_Exercise goal_: Please write each record out again word for word.

_Information_:
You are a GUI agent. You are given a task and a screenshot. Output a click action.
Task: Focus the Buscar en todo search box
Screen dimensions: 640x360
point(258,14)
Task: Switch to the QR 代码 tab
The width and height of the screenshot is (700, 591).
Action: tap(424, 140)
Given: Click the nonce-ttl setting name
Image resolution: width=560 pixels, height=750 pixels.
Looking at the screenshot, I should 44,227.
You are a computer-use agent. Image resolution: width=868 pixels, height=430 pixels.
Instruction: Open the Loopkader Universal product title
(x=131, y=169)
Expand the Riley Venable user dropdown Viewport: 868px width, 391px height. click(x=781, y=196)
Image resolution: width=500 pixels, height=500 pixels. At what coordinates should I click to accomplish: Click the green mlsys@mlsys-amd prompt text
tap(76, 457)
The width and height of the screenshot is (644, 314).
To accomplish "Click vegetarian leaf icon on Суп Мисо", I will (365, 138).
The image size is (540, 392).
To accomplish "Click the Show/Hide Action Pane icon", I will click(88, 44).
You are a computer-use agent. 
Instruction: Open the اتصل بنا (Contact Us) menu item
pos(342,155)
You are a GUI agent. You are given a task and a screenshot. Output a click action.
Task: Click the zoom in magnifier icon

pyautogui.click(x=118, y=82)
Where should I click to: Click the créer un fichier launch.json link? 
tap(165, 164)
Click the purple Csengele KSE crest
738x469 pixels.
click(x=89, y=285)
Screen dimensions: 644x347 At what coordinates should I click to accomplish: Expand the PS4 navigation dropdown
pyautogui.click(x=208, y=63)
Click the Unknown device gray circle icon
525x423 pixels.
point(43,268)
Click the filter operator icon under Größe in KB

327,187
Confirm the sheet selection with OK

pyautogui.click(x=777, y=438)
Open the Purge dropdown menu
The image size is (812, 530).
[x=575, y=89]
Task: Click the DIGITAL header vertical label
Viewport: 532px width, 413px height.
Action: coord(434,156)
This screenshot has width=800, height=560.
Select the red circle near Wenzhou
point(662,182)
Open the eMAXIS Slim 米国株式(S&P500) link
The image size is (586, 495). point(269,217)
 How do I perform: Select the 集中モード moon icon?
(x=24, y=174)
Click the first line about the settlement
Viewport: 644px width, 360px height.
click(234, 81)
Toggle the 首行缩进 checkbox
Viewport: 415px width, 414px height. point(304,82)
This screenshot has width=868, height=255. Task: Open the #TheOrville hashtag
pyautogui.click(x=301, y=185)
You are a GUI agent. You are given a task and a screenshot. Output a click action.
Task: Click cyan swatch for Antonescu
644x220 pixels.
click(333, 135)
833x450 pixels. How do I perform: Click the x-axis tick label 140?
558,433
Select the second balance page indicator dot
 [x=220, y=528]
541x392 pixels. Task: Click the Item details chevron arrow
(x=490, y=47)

_Finished task_:
You are a GUI agent. You are given a task and a screenshot. Output a click action.
Task: Focus the Buscar en todo search box
Screen dimensions: 640x360
point(258,14)
Task: Switch to the QR 代码 tab
The width and height of the screenshot is (700, 591).
Action: tap(424, 140)
Given: Click the nonce-ttl setting name
Image resolution: width=560 pixels, height=750 pixels.
Looking at the screenshot, I should 44,227.
You are a computer-use agent. Image resolution: width=868 pixels, height=430 pixels.
Instruction: Open the Loopkader Universal product title
(x=131, y=169)
Expand the Riley Venable user dropdown Viewport: 868px width, 391px height. click(x=781, y=196)
Image resolution: width=500 pixels, height=500 pixels. At what coordinates should I click to accomplish: Click the green mlsys@mlsys-amd prompt text
tap(76, 457)
The width and height of the screenshot is (644, 314).
To accomplish "Click vegetarian leaf icon on Суп Мисо", I will (365, 138).
The image size is (540, 392).
To accomplish "Click the Show/Hide Action Pane icon", I will click(88, 44).
You are a computer-use agent. 
Instruction: Open the اتصل بنا (Contact Us) menu item
pos(342,155)
You are a GUI agent. You are given a task and a screenshot. Output a click action.
Task: Click the zoom in magnifier icon

pyautogui.click(x=118, y=82)
Where should I click to: Click the créer un fichier launch.json link? 
tap(165, 164)
Click the purple Csengele KSE crest
738x469 pixels.
click(x=89, y=285)
Screen dimensions: 644x347 At what coordinates should I click to accomplish: Expand the PS4 navigation dropdown
pyautogui.click(x=208, y=63)
Click the Unknown device gray circle icon
525x423 pixels.
point(43,268)
Click the filter operator icon under Größe in KB

327,187
Confirm the sheet selection with OK

pyautogui.click(x=777, y=438)
Open the Purge dropdown menu
The image size is (812, 530).
[x=575, y=89]
Task: Click the DIGITAL header vertical label
Viewport: 532px width, 413px height.
Action: coord(434,156)
This screenshot has width=800, height=560.
Select the red circle near Wenzhou
point(662,182)
Open the eMAXIS Slim 米国株式(S&P500) link
The image size is (586, 495). point(269,217)
 How do I perform: Select the 集中モード moon icon?
(x=24, y=174)
Click the first line about the settlement
Viewport: 644px width, 360px height.
click(234, 81)
Toggle the 首行缩进 checkbox
Viewport: 415px width, 414px height. point(304,82)
This screenshot has width=868, height=255. Task: Open the #TheOrville hashtag
pyautogui.click(x=301, y=185)
You are a GUI agent. You are given a task and a screenshot. Output a click action.
Task: Click cyan swatch for Antonescu
644x220 pixels.
click(333, 135)
833x450 pixels. How do I perform: Click the x-axis tick label 140?
558,433
Select the second balance page indicator dot
 [x=220, y=528]
541x392 pixels. Task: Click the Item details chevron arrow
(x=490, y=47)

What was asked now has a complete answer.